■ EXCERPTED PASSAGE:
☆ ☆ ☆ ☆ ☆

Dylan Mather has grown both his tennis game over quite a few years and his physical stature over the last couple of years.
The Owensboro High School senior is the defending 3rd Region boys tennis champion, and he has been learning to grow his game now that he is 6-foot-2. Most of Mather’s career – he played for OHS since he was in the fourth grade – he was under 6-foot tall.
“I grew so fast between my sophomore and junior years, I really don’t have much experience with my game, big serve, big forehand, and all that is timing,” Mather said Monday afternoon. “My main goal is to try and find my own game. I was really comfortable with my game when I was 5-8, but being 6-2, 6-3, it’s a lot tougher doing that. “
Mather began playing in the fourth grade, before the KHSAA bylaw dealing with younger player age limits. He has played in the KHSAA State Tennis Tournament since the fifth grade. His sophomore season was the COVID-19 year, and tennis was stopped early in the spring. Mather began working out in the offseason after that year.
“He texted me and said ‘hey coach I’ve grown a lot, I’ve been working out,’ and I was like OK,” OHS coach Cody Russelburg said. “Then he showed up to the first practice of my junior year and I was like ‘Wow.’
“He had grown four inches and had been lifting weights and working out. His skill set of him was always there, he was always a good tennis player, and his body of him caught up to him the last two years, so he’s got a lot of power behind it. “
Mather played a lot of junior tennis when he was younger, but he doesn’t do that now. He is a National Merit Finalist who is going to the University of Alabama to study computer science.

☆ ☆ ☆ ☆ ☆

■ WHAT THIS TASK INVOLVES:
Answer these questions from the article about the Owensboro High School tennis player.
(a) In what grade did Mather begin playing for OHS?
(b) By how many inches had he grown when he arrived at the first practice of his junior year?
(c) Which university is he going to, and what will he study there?

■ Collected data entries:

☆ ☆ ☆ ☆ ☆

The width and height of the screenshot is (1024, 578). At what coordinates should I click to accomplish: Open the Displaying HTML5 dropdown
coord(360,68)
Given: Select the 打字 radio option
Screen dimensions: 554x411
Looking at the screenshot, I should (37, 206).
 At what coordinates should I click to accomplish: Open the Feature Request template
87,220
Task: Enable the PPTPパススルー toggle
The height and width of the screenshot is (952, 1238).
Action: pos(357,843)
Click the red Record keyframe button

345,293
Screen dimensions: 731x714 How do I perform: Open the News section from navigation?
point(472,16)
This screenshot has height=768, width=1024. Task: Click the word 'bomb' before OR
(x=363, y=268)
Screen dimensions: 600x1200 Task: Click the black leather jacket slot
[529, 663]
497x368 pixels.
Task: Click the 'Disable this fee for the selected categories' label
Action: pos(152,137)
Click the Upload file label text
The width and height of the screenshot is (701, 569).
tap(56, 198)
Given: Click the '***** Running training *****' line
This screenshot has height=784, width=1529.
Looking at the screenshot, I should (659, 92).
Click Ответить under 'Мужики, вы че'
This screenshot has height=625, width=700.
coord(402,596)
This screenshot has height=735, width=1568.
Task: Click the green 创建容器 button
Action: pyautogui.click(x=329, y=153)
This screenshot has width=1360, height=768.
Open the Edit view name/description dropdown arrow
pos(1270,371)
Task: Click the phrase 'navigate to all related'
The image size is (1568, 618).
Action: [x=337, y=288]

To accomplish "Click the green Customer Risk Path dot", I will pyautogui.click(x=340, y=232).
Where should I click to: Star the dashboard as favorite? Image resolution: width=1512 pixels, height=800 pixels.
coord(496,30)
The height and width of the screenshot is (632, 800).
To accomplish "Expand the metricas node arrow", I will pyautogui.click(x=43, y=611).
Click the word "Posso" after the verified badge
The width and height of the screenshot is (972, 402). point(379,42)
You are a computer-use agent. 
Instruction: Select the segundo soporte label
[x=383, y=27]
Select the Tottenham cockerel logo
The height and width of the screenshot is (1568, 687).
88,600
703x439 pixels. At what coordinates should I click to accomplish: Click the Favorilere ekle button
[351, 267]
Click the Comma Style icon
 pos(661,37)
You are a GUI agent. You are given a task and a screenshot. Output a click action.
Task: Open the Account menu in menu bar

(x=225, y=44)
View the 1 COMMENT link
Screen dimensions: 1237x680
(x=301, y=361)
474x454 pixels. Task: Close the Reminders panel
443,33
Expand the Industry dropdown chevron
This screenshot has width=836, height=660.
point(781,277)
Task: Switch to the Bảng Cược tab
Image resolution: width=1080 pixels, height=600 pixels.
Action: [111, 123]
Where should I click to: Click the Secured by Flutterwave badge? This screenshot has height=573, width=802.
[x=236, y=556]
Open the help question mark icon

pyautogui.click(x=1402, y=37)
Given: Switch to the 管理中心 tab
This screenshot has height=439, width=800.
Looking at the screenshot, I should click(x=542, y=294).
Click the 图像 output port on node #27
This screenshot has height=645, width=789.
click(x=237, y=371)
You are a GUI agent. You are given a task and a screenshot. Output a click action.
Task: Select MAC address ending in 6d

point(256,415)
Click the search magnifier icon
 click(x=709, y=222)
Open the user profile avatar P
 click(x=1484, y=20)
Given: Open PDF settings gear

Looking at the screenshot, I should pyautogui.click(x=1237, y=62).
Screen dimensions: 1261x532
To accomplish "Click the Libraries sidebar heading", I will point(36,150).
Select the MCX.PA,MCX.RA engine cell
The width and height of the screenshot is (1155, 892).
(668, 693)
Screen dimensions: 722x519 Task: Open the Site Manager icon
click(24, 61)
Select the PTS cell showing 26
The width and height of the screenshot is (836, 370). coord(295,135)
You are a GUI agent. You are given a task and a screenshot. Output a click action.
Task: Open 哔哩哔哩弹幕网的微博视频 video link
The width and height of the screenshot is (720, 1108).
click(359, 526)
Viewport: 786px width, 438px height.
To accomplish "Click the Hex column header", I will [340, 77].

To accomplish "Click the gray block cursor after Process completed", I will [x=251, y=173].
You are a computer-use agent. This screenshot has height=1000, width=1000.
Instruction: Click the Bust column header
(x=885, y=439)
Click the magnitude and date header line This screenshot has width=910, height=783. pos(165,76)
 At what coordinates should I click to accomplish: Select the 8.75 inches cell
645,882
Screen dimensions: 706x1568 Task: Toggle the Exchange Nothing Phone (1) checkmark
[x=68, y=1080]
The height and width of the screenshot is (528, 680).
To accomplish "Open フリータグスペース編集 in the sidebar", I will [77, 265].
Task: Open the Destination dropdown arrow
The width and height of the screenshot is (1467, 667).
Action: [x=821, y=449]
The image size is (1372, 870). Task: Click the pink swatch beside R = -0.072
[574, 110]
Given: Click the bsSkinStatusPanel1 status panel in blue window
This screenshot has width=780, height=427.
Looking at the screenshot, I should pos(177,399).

☆ ☆ ☆ ☆ ☆

■ WRITTEN RESPONSE:
(a) Fourth grade.
(b) Four inches.
(c) The University of Alabama, to study computer science.